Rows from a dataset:
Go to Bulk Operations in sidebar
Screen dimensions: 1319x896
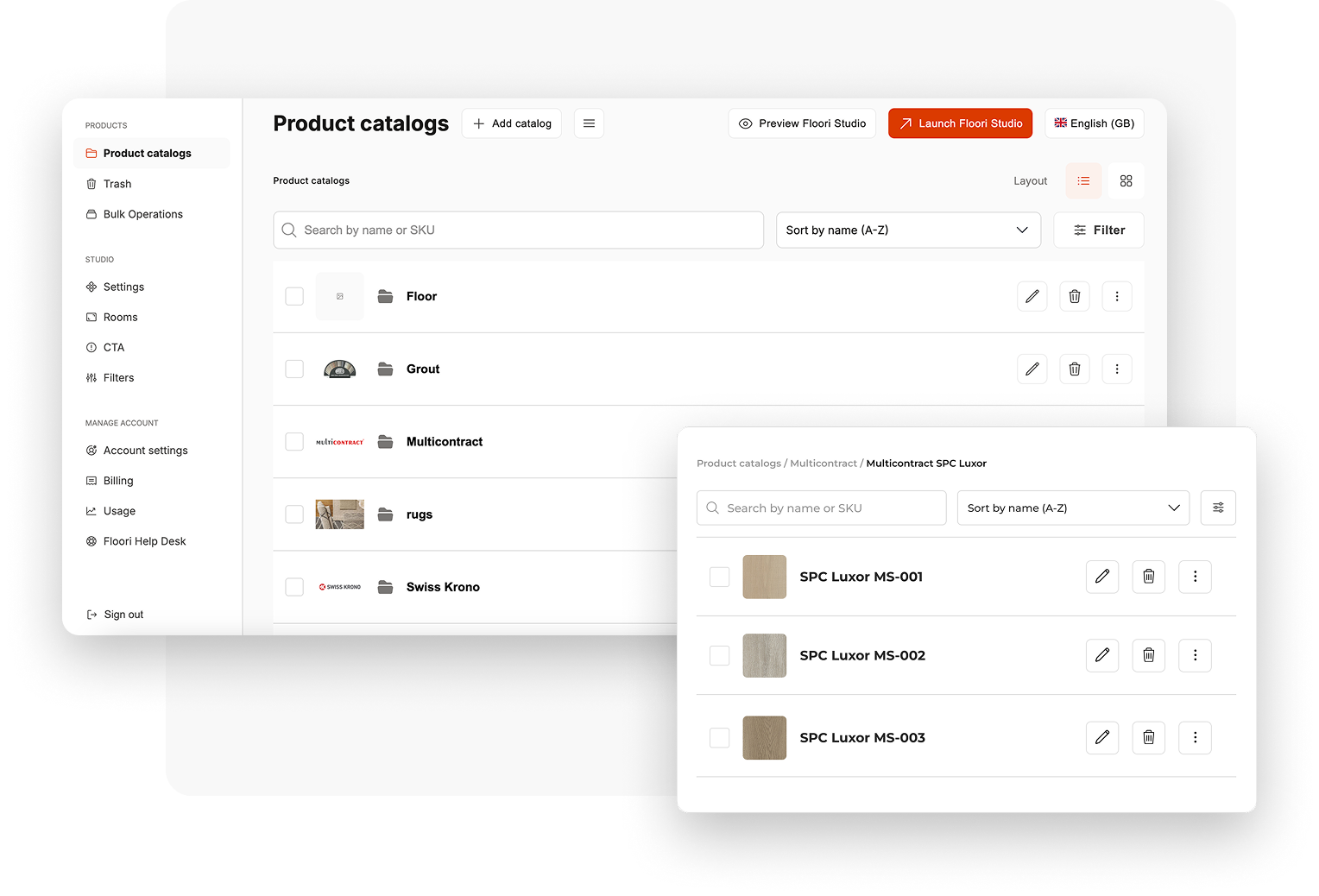(x=142, y=214)
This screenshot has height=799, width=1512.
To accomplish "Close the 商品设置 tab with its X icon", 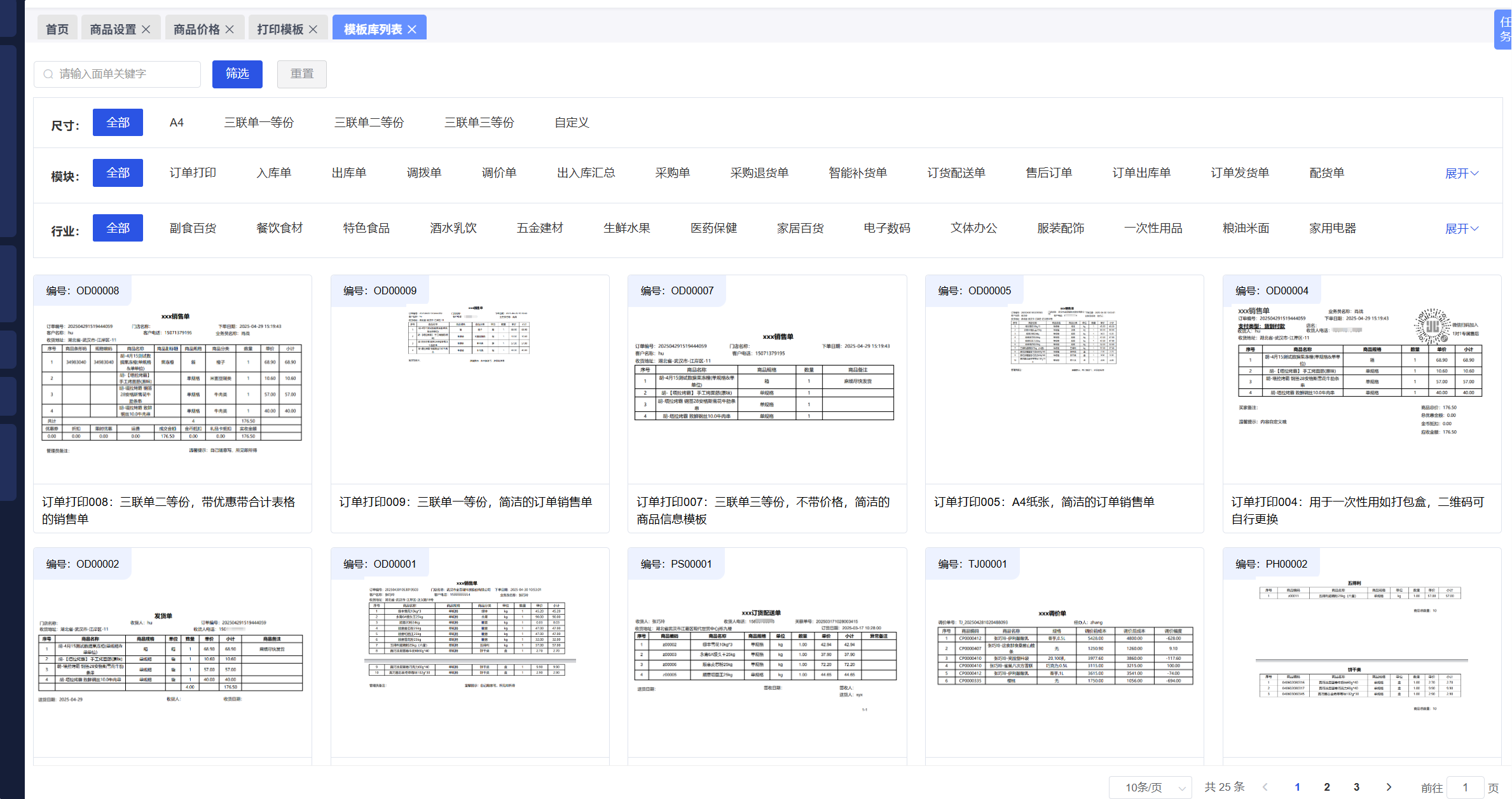I will coord(146,29).
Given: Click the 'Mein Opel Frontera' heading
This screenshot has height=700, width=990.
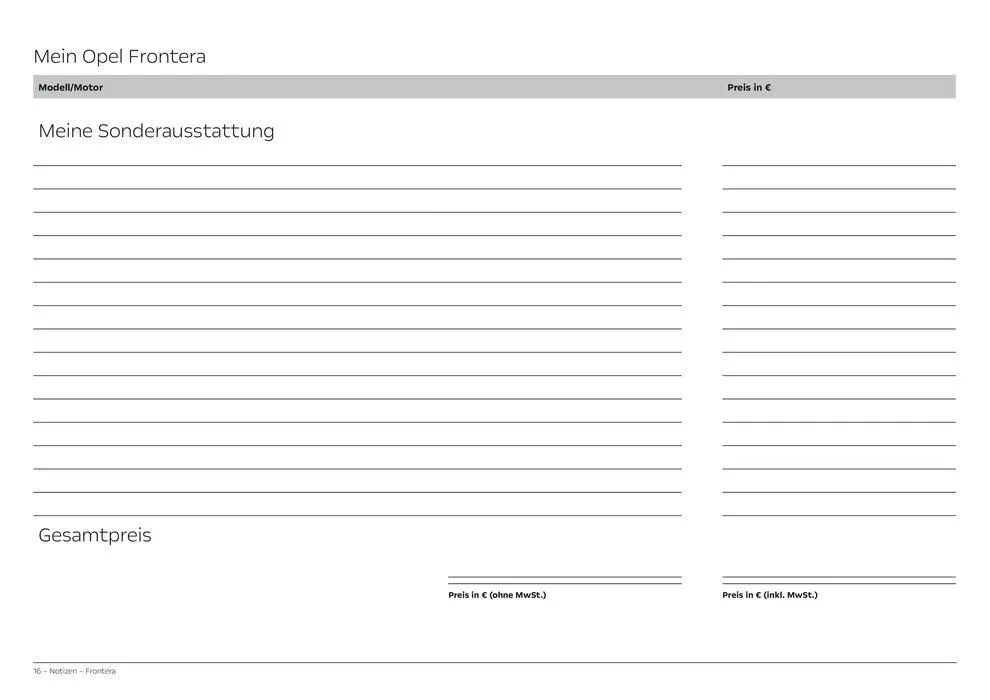Looking at the screenshot, I should tap(119, 56).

▶ [What is expected]:
Starting with the line that contains "Given: Click the 'Mein Opel Frontera' heading" and going on through the end of the rows, rewrite those lines with "heading" replaced by "title" and everything else left as it is. Leave the pictures out of your answer.

▶ [Task solution]:
Given: Click the 'Mein Opel Frontera' title
This screenshot has height=700, width=990.
Looking at the screenshot, I should tap(119, 56).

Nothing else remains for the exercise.